YOUR GOAL — Judge whether each statement agrees with the page on the shotgun metagenomics pipeline. Answer yes or no, and quote the deciding words: (a) Kneaddata is the tool used to assemble the reads; (b) the pipeline is now being re-implemented as a Nextflow workflow; (c) the guide states the name of the Azure container.

PASSAGE PROVIDED —
%%

Git Product home page Git Product logo

dsp_nf-metagenomics's Introduction

DSP_NF-METAGENOMICS

Shotgun metagenomics pipeline to process microbiome samples


Table of contents

About

The repository presents a comprehensive workflow for metagenomic analysis, starting from an initial assessment of data quality to an in-depth understanding of the composition and function of the examined microbiome. The analysis begins with a quality check of the sequenced data using FastQC, followed by a specific quality control for metagenomic data with Kneaddata. Subsequently, the workflow proceeds to the assembly of the reads with MegaHit and the classification of contigs into eukaryotic or prokaryotic. Anvi'o is then employed for the taxonomic and functional annotation of the contigs, as well as for mapping high-quality reads. Finally, Metaphlan 4.0 facilitates further taxonomic annotation and the estimation of the abundance of various species based on reference genomes, thus completing the comprehensive analysis of the microbiome.

Getting started

The following instructions are designed to guide users in extracting information from their FASTQ files. Originally, the pipeline was implemented using shell scripts that invoke various bioinformatics software for data analysis. Presently, it is undergoing a transition to be re-implemented as a Nextflow metagenomics workflow. This update aims to enhance the reproducibility and efficiency of the analysis process.

Prerequisites and installing

Azure setting

This workflow is configured to be executed through Azure Batch and Docker, leveraging cloud computing resources and containerized environments. It is recommended to follow these instructions to set Azure up. Remember also to change the name of the container which is not specified in this guide. Going through steps:

  1. Generating a batch account
  2. Generating a storage account
  3. Generating a container (the concept of container in Azure is different from Docker)
  4. Generating a Virtual Machine

Connecting with GitHub

Using the SSH protocol, you can connect and authenticate to remote servers. For more details please have a look at this page. Going through steps:

  1. Generating a new SSH key and adding it to the ssh-agent
  2. Checking for existing SSH keys
  3. Adding a new SSH key to your GitHub account
  4. About commit signature verification

If you get this message error-permission-denied-publickey:

  1. Copy and paste your private key in VM
  2. Modifing the permissions: chmod 600 ~/.ssh/id_rsa
  3. Adding your private key and entering your passphrase: ssh-add ~/path/id_rsa

Run the pipeline

  1. uptade your credentials.json file
  2. run the workflow run nextflow main.nf

Once you have cloned the repository from GitHub, it is important to configure the nextflow.config file, considering the paths of your container in your Azure account. Then type touch credentials.json and copy and paste the private keys into the respective storage account and batch account names: { "storageAccountName": "ma****ge", "storageAccountKey": "****Mi7MWBz****==", "batchAccountName": "***dtu***", "batchAccountKey": "****wX7rHYMD****==" }. After that, enter the command nextflow run main.nf -c nextflow.config -profile <name-profile-on-config-file> -w az://<your-container-name> to run the pipeline.

%%

RECORDS SHOWN —
%%

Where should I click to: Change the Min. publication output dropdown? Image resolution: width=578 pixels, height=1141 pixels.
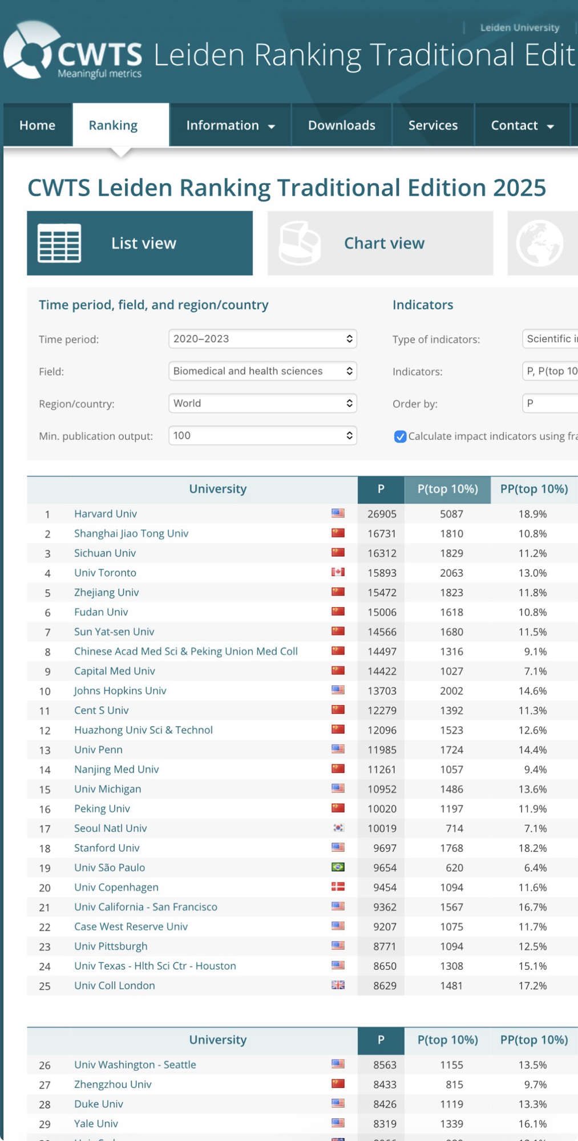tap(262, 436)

%%
%%

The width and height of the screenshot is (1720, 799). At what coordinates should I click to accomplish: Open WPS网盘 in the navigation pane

%%
%%

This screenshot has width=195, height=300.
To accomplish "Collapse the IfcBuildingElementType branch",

%%

RESPONSE TO THIS EXERCISE —
(a) No: "the assembly of the reads with MegaHit"
(b) Yes: "Presently, it is undergoing a transition to be re-implemented as a Nextflow metagenomics workflow."
(c) No: "Remember also to change the name of the container which is not specified in this guide."